A alta global do preço do petróleo começou a gerar impactos diretos no setor aéreo da Argentina. Diante do aumento no custo do combustível de aviação, a Aerolíneas Argentinas anunciou a aplicação de uma sobretaxa temporária em suas passagens. A medida foi adotada para compensar parte da elevação nos gastos operacionais causada pela instabilidade internacional ligada aos conflitos no Oriente Médio.
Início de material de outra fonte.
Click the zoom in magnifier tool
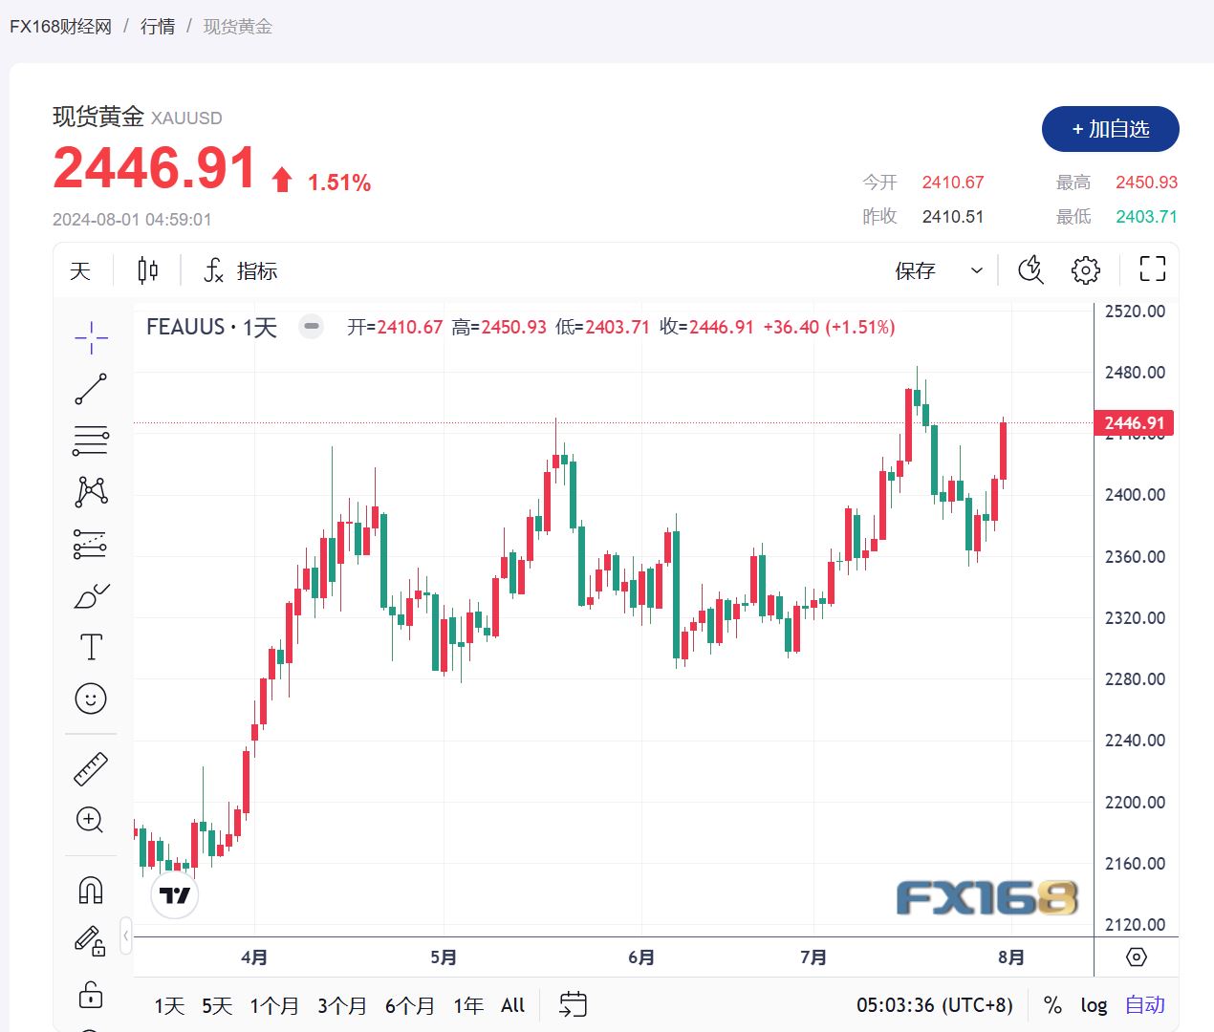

Considerada a principal companhia aérea do país, a Aerolíneas Argentinas transporta mais de 13 milhões de passageiros por ano em rotas domésticas e regionais. A empresa, que voltou a ser estatal após um processo de reestatização iniciado em 2008, opera uma frota composta por aeronaves Airbus e Boeing e mantém presença dominante em diversas rotas dentro do território argentino.
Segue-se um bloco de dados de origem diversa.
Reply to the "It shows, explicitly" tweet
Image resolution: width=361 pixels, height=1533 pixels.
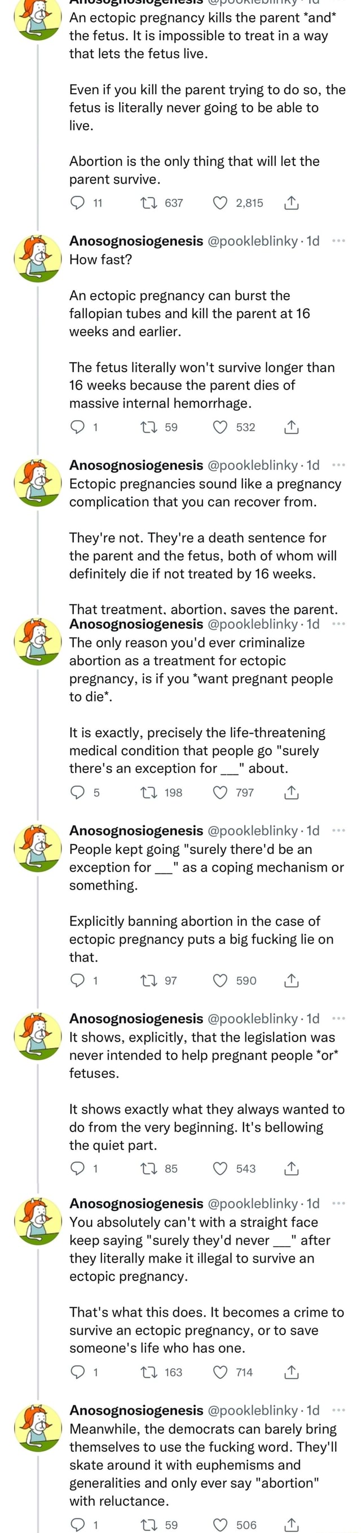point(78,1168)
Segundo comunicado da companhia, a nova cobrança está diretamente ligada às oscilações recentes no valor do barril de petróleo, que afetam o preço do querosene de aviação: “Devido às recentes oscilações no preço do barril de petróleo e ao aumento do preço do combustível de aviação, a Aerolíneas Argentinas implementará temporariamente uma sobretaxa de combustível em seus voos”, informou a empresa.
Crise do petróleo impacta preço de voos
O valor adicional varia conforme o tipo de viagem. Nos voos domésticos, a sobretaxa será de aproximadamente 7.500 pesos argentinos (cerca de R$ 28,3 na cotação atual). Já nas rotas internacionais, o valor poderá variar entre 10 e 50 dólares (R$ 50 a R$ 263) por trecho, dependendo do destino. A empresa afirmou que a cobrança será mantida enquanto persistirem os efeitos da crise energética ligada ao cenário geopolítico.
De acordo com especialistas do setor, o combustível costuma representar entre 25% e 35% dos custos operacionais de uma companhia aérea. Por isso, variações no preço do petróleo têm impacto imediato nas tarifas. Após o anúncio da Aerolíneas Argentinas, outras empresas que atuam no país, como a Flybondi e a JetSmart, passaram a analisar a possibilidade de adotar medidas semelhantes.